▶ ABOUT THIS TASK
Transcribe the stretch of the material from the line containing "This screenshot has" through the end of the material word for word, leaving the pictures out.

▶ Source data
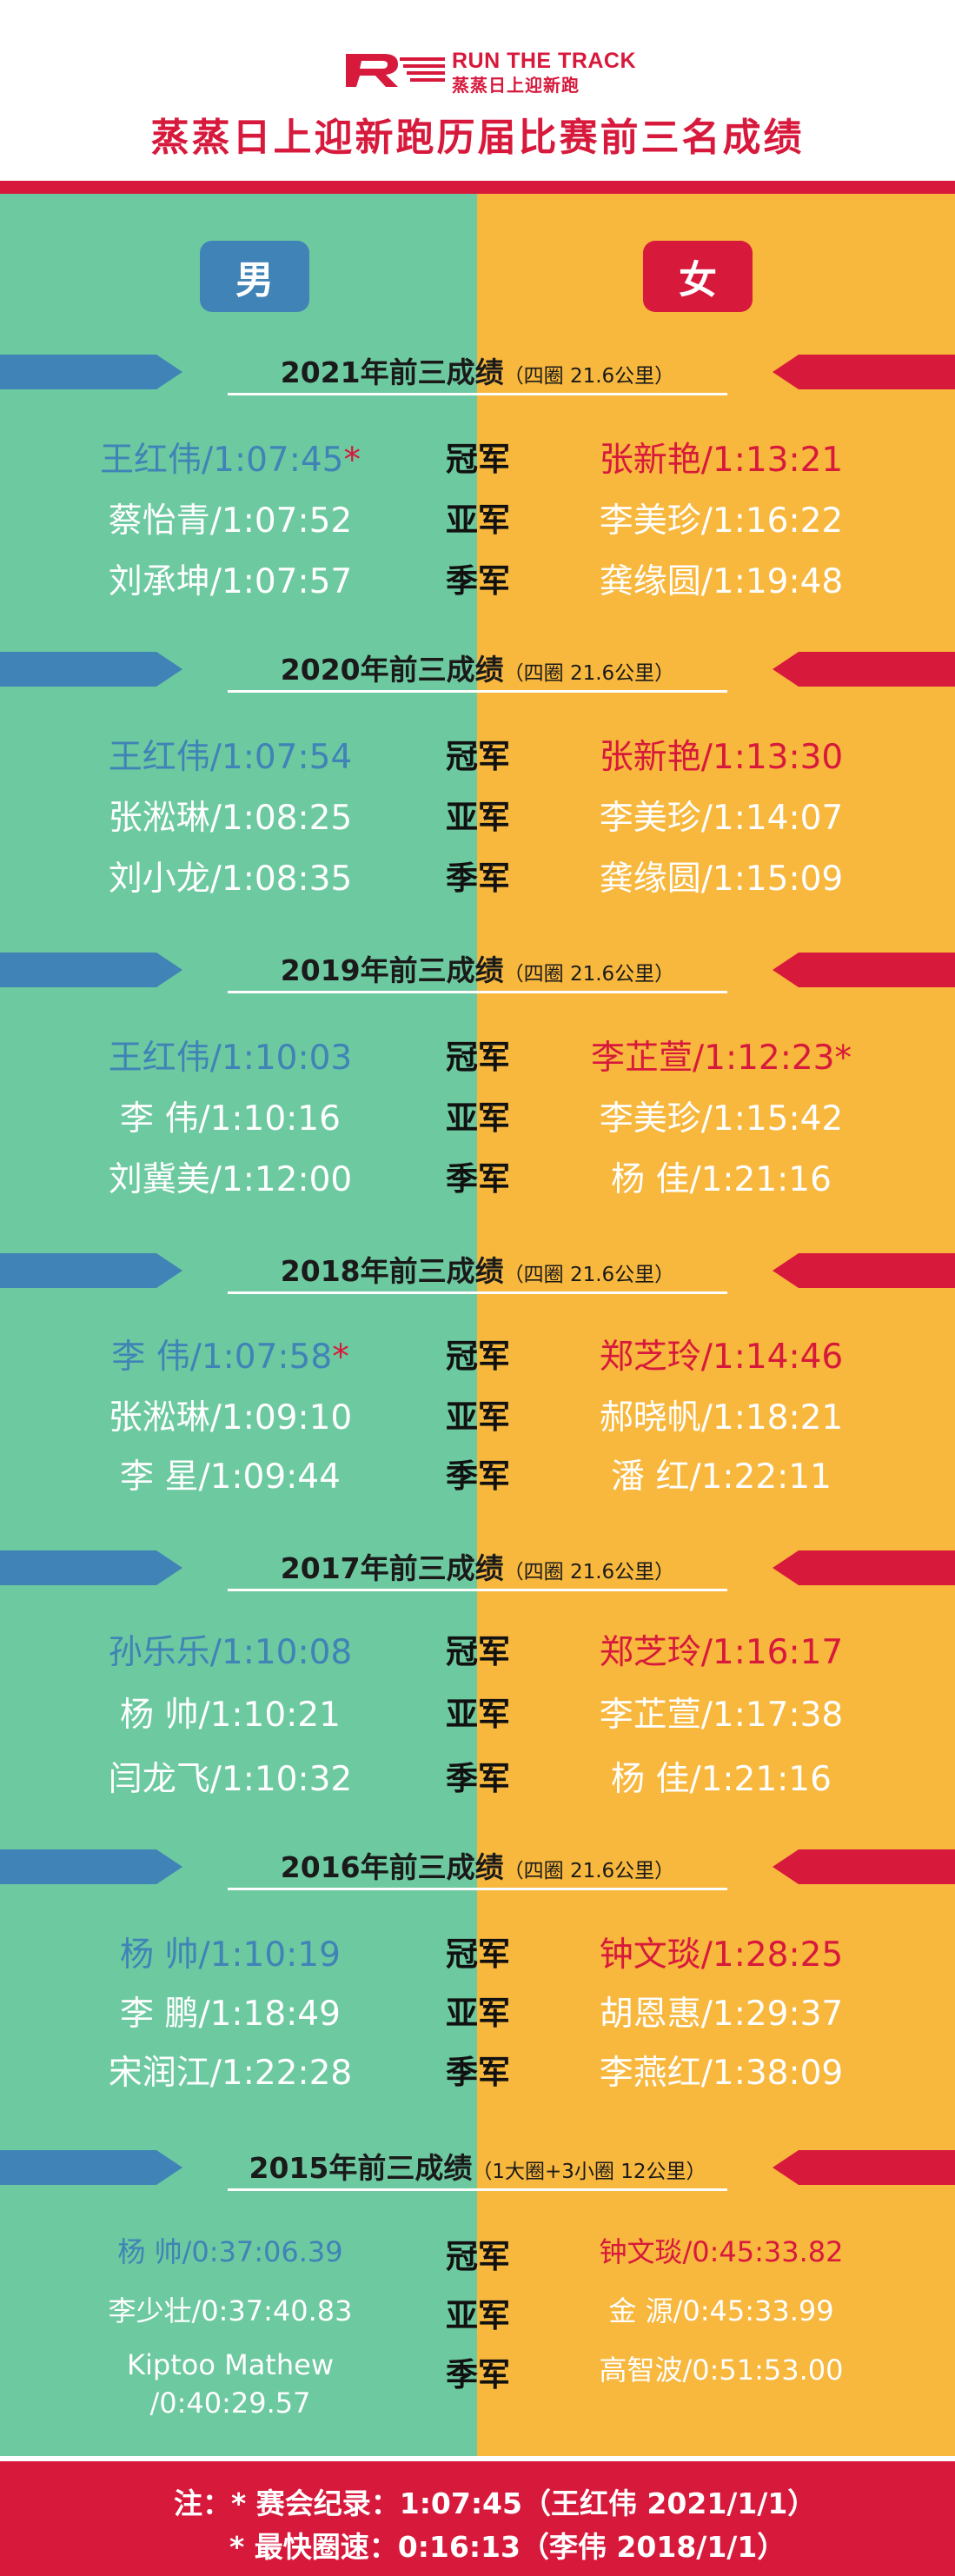  Describe the element at coordinates (589, 2172) in the screenshot. I see `section-distance: （1大圈+3小圈 12公里）` at that location.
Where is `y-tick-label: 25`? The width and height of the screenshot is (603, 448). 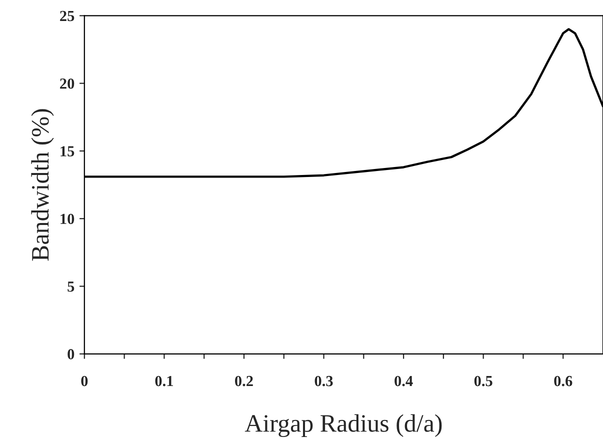 y-tick-label: 25 is located at coordinates (67, 16).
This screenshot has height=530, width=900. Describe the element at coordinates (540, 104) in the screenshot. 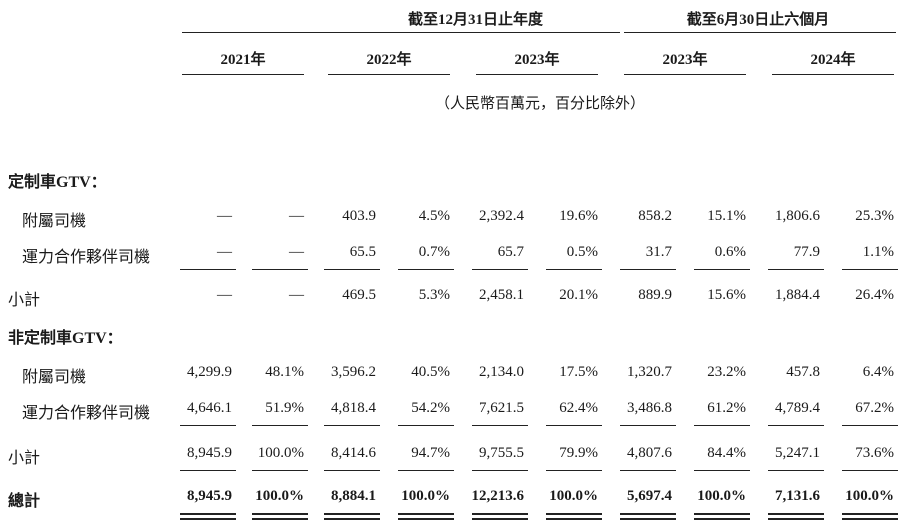

I see `unit-note: （人民幣百萬元，百分比除外）` at that location.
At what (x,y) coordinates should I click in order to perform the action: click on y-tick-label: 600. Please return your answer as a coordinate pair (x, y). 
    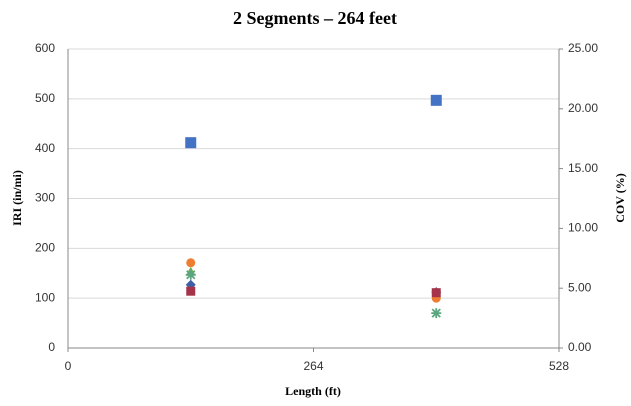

▶ OUTPUT OF THE TASK
This screenshot has height=530, width=900. Describe the element at coordinates (540, 104) in the screenshot. 

I see `unit-note: （人民幣百萬元，百分比除外）` at that location.
At what (x,y) coordinates should I click in order to perform the action: click on y-tick-label: 600. Please return your answer as a coordinate pair (x, y). 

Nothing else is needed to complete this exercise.